In de Europese Unie geldt een importverbod voor zeehondenbont. Het verbod kent een uitzondering voor de jacht van de inheemse Inuit bevolking. Met de promotie van producten van zeehonden, welke zijn gejaagd door deze inheemse bevolking, wil de Canadese overheid een voordeel halen uit de uitzondering op het importverbod.

De protesten tegen de zeehondenjacht concentreerde zich nooit op de noordelijke zeehondenjacht. Hier werd er in eerste instantie gejaagd om de bevolking van voedsel en kleding te voorzien om ze in leven te houden. Nu verschuift dat steeds meer naar de commerciële jacht. De Nunavut overheid hoopt dat de verkoop van zeehondenbont in Europa er aan bijdraagt dat de jacht meer betaalbaar wordt zodat de inheemse bevolking in staat is om meer zeehondenvlees te eten. Volgens de Nunavut overheid is het vlees rijk aan ijzer en cultureel gezien erg belangrijk voor de Inuit.

In andere delen van Canada mag er worden gejaagd op zadelrobben vanaf het moment dat zij ongeveer twee weken oud zijn. Uit signalen uit de markt blijkt dat het aanbod groter is dan de vraag. Overal is het lastig om andere producten afkomstig van de zeehond dan bont af te zetten in de markt. Ook het Europese importverbod heeft een negatieve impact op de afzetmarkt. De industrie draait op subsidies.

Enquêtes tonen aan dat degene die tegen de commerciële zeehondenjacht zijn meestal positief tegenover de jacht op zeehonden door de inheemse bevolking staan. De Canadese overheid gooit beide jachten op één hoop en doet alsof ze onderdeel zijn van één en dezelfde industrie. De internationale protesten, waarin wordt opgeroepen om de jacht een halt toe te roepen, betuigen een voordeel voor de jacht door de inheemse bevolking, omdat zij niet onder het verbod vallen. Het geld dat door de Canadese overheid wordt uitgegeven gaat voornamelijk naar ‘ambachtelijke’ en ‘hippe’ nieuwe producten, zoals de stropdas van zeehondenbont die de Canadese minister van Visserij Hunter Tootoo onlangs droeg.

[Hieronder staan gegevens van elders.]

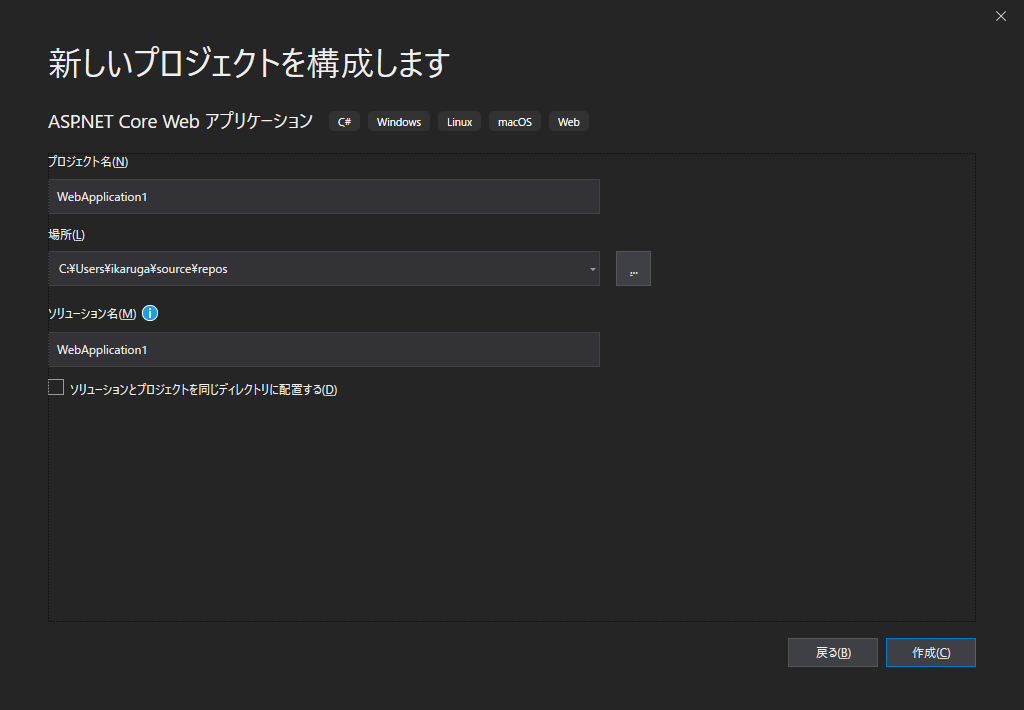Enable placing solution and project in same directory

pos(56,386)
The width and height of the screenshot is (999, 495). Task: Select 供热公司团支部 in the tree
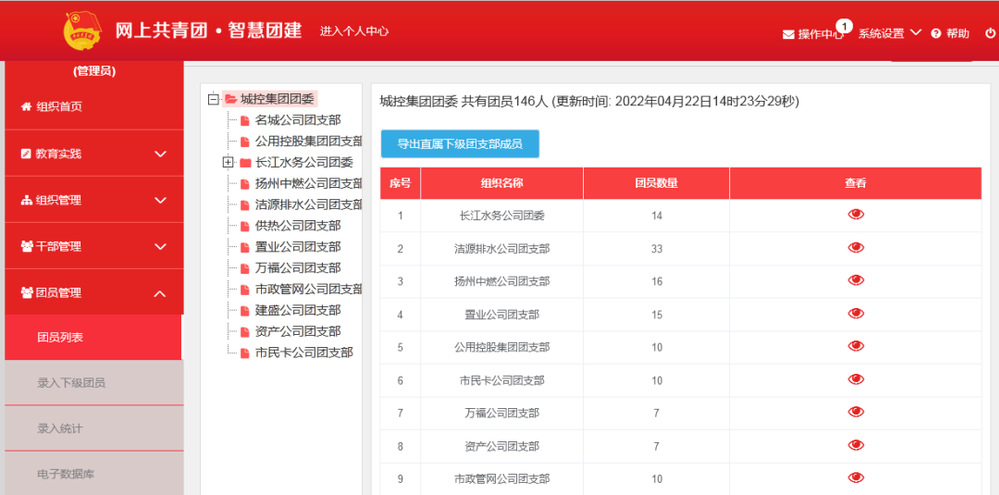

Het feit dat de Canadese overheid de inheemse bevolking ‘helpt’ door de jacht in hun gebied te promoten is buitengewoon triest te worden. Tot voor kort was de jacht pure noodzaak voor de Inuit, nu wordt de jacht steeds commerciëler. Canada probeert op deze manier het Europese importverbod te omzeilen door de uitzondering op het verbod volop te benutten. Niet in het belang van de inheemse bevolking, maar zeker ook niet in het belang van de vele zeehonden die op een afschuwelijke manier aan hun einde zullen komen.